> [TASKS TO COMPLETE]:
a: Can you rewrite the paragraph of the low-carb essay that begins "My main fear is" as a short bulleted list that keeps its main points?
b: What might come next in the low-carb essay? Continue it with a new paragraph that starts after its final sentence.

> [DOCUMENT EXCERPT]:
Start of Block

My main fear is that with the popularization of low-carb, the main emphasis that we will see is that put on by the mainstream press of a dumbed-down version of Atkins that’s only about carb counts and nothing else. One that hypes eating all the meat you can stand without concern for getting any other healthful foods which are also low in carbs, like fruits and veggies, fish, etc. KFC and McDonalds will promote their “low-carb” options while frying them in dangerous concoctions of trans-fats and pumbing them with all kinds of preservatives, artificial colors, flavors, and preservatives. The masses looking to lose will read a blurb in People magazine, then maybe eat this way for a few weeks or months then wonder why they either aren’t losing or their health issues aren’t getting better and then determine that somehow eating low carb doesn’t work for them, or doesn’t work at all.
What I propose is a marriage. The radical health nuts of the 60’s and 70’s need to lose their fear and loathing of fat (even saturated) and even meat. They at least knew that sugar was bad for you and that processing food adds questionable chemicals to your system. What they didn’t understand was how some of the starches they used to replace the politically incorrect meat were wreaking havoc on their insulin levels. The Atkins for Dummies set and the Good ol’ Boys Meat and Potatoes set need to look at food in a different way. Not just as a recreation, but as a way to stay healthy, a way to feel good and live long. They know that meat tastes good, but they need to think in more detail about what KIND is good. It’s not just about meat vs. the stereotypical “rabit food” salad, but rather the mass-produced hormone and antibiotic-pumped meat vs. a grass-fed or free-range alternative. Wild game and fish of course will fit well into this mentality. But the veggies and fruit shouldn’t be banished just because they’re not meat, but rather as a good way to add extra nutrition without too many carbs.

End of Block

> [THE DATA]:
Start of Block

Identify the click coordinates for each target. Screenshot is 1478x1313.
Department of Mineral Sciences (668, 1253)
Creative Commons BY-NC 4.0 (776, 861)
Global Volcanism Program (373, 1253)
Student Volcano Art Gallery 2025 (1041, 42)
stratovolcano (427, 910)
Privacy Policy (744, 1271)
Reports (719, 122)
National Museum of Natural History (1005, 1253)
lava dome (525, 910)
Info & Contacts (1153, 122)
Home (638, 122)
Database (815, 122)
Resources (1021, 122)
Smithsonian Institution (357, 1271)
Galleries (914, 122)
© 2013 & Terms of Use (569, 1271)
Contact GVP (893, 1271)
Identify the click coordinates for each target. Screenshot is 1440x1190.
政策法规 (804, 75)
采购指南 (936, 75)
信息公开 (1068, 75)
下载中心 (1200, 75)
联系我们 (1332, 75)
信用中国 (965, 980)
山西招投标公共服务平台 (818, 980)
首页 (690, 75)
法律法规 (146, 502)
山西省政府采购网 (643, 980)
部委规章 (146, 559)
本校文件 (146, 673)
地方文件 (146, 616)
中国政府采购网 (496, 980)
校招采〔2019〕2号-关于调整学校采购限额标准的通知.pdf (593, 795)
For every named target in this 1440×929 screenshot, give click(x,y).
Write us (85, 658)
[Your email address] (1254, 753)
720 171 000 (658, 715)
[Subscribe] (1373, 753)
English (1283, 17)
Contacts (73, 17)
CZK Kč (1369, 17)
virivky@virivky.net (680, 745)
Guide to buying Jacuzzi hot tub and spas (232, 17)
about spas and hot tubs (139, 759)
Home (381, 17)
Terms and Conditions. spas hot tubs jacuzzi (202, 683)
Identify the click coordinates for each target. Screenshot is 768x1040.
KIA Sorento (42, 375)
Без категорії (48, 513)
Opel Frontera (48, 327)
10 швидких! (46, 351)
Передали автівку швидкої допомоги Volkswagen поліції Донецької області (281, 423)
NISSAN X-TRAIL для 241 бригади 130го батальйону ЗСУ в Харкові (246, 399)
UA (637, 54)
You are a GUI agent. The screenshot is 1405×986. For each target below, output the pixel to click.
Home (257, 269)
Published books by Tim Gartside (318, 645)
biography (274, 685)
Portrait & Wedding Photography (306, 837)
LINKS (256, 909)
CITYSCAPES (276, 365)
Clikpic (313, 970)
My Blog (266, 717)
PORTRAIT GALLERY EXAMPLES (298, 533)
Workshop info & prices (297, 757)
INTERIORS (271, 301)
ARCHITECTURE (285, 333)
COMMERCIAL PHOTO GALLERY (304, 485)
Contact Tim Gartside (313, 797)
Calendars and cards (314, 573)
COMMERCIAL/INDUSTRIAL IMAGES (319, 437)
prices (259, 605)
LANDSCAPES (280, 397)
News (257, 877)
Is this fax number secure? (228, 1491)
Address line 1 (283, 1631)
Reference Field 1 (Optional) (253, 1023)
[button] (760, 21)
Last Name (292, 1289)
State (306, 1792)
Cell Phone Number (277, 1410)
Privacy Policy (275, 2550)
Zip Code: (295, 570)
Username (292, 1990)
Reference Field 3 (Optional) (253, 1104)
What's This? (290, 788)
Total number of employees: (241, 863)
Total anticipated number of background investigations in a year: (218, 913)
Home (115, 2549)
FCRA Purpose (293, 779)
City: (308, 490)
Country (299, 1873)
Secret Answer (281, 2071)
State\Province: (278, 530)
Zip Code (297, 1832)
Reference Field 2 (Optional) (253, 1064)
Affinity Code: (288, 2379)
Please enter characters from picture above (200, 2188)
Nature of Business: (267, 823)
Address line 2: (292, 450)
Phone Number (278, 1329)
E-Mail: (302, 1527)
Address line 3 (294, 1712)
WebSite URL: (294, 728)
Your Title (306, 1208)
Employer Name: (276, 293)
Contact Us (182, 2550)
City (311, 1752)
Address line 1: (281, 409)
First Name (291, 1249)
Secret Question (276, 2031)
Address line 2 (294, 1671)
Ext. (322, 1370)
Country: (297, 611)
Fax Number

End of Block

> [RESULTS FOR THE EXERCISE]:
a:
- As low-carb eating becomes popular, the mainstream press will likely push a dumbed-down Atkins that focuses only on carb counts.
- That version encourages eating as much meat as possible and ignores other healthful low-carb foods such as fruits, vegetables and fish.
- KFC and McDonald's will promote "low-carb" options that are fried in trans-fats and loaded with preservatives, artificial colors and flavors.
- People will read a short piece in People magazine and try the diet for a few weeks or months. When they don't lose weight or their health doesn't improve, they will decide low-carb doesn't work for them or doesn't work at all.

b:
The marriage is already visible in some forms of low-carb plans like Protein Power and those that follow them. One can only hope that if the US swings to the low-carb dark side given it’s new fascination with it and the natural tendency to go to an extreme when trying something new, that eventually we will see the pendulum turn back a bit to a point where people think about what they are eating more, but don’t do so in a dogmatic way. So much of the low-fat movement was about a guideline that was practically mandated by the government and doctors that it was doomed to fail. No one wants to be forced to eat something even if it is supposed to be good for you, and especially if it tastes horrible. Low-carb has finally broke through, but it took a very long and pitched battle due to the entrenched financial interests behind low-fat as well as the egos of those who promoted it for so long that to now recant would be too much of an embarrassment. Lets hope that low-carb remains an open methodology and mindset and one which can be combined with other not specifically low-carb ideas to create a diet that is the healthiest one for all of us.